- **Zitierter Text**
+---+

Kommentar: Aufgrund derartiger Einschüchterung gehört diese Familie zu den Wenigen, die gegen die Rechtsradikalisierung in ihrer Region aktiv sind. Die meisten anderen schwimmen mit dem Strom, sofern sie nicht direkt in der Neonazi-Szene involviert sind. Sei es aus Bequemlichkeit oder aus Angst, selbst in die Schusslinie zu geraten.


Keiner weiß, ob diese Gegenden sich zurückerobern lassen

Mitten in Deutschland verfügen die Nazis über Regionen, in denen sie nahezu ungestört arbeiten können. In der Umgebung von Jamel betreiben sie das bundesweite Netzportal MupInfo. Sie bringen NPD, Kameradschaften und nichtorganisierte Rassisten zusammen. Und sie erziehen ihre Kinder ganz in ihrem Sinne, unter ihresgleichen. Seit Jahren.

Bisher hat dieser Skandal über Mecklenburg-Vorpommern hinaus nicht groß Aufsehen erregt. Dabei zeigt Jamel, was auch anderen Orten im Osten und Westen droht, in denen es Nazis schaffen, so viel Angst zu verbreiten, dass Demokraten dort verstummen oder verschwinden müssen.


Kommentar: Es stellt sich die Frage, wie diese rechtsextrem ausgerichteten Individuen überhaupt diesen Grad an Organisiertheit erreichen konnten. Wer stattet sie mit Geld, Material und Logistik aus bzw. ist darin involviert?

+---+

- **Zu erledigen**
(a) Gib den Text über Jamel von „Kommentar: Es stellt“ bis einschließlich „ist darin involviert?“ wortgetreu wieder.
(b) Nenne alle Gruppen, die die Nazis laut dem Text über Jamel zusammenbringen.

- **Datenauszug**
+---+

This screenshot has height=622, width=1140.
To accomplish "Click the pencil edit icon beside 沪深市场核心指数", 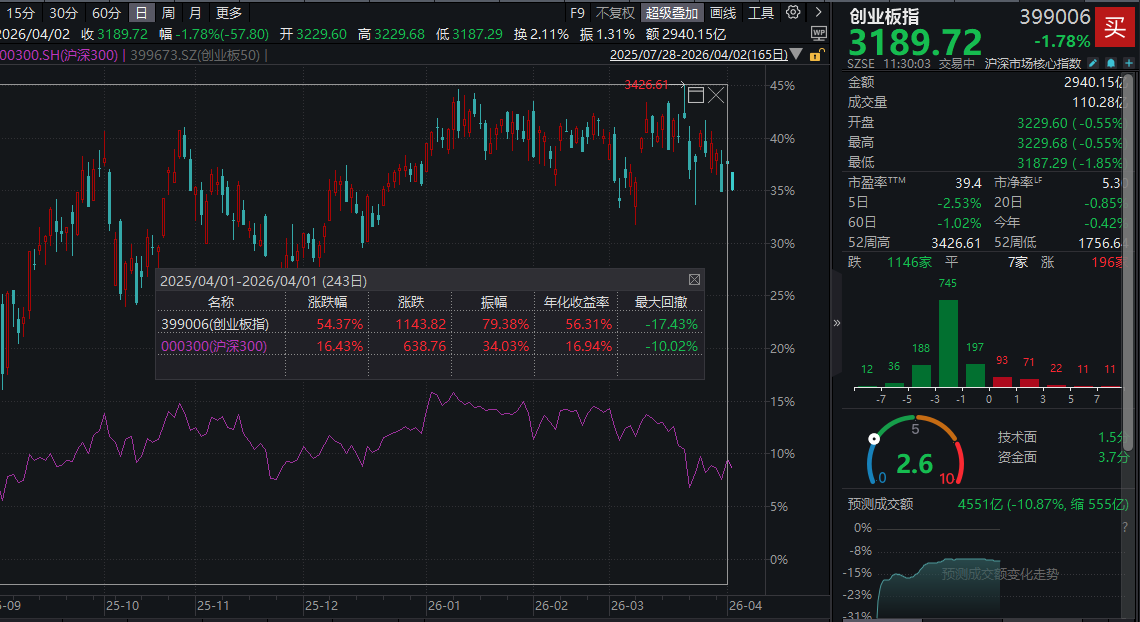I will point(1093,63).
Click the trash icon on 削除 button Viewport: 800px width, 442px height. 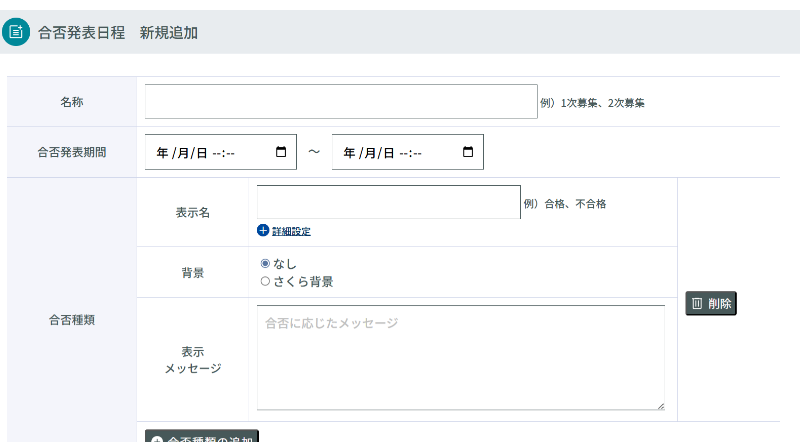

+---+

- **Lösungen**
(a)
Kommentar: Es stellt sich die Frage, wie diese rechtsextrem ausgerichteten Individuen überhaupt diesen Grad an Organisiertheit erreichen konnten. Wer stattet sie mit Geld, Material und Logistik aus bzw. ist darin involviert?

(b) NPD, Kameradschaften, nichtorganisierte Rassisten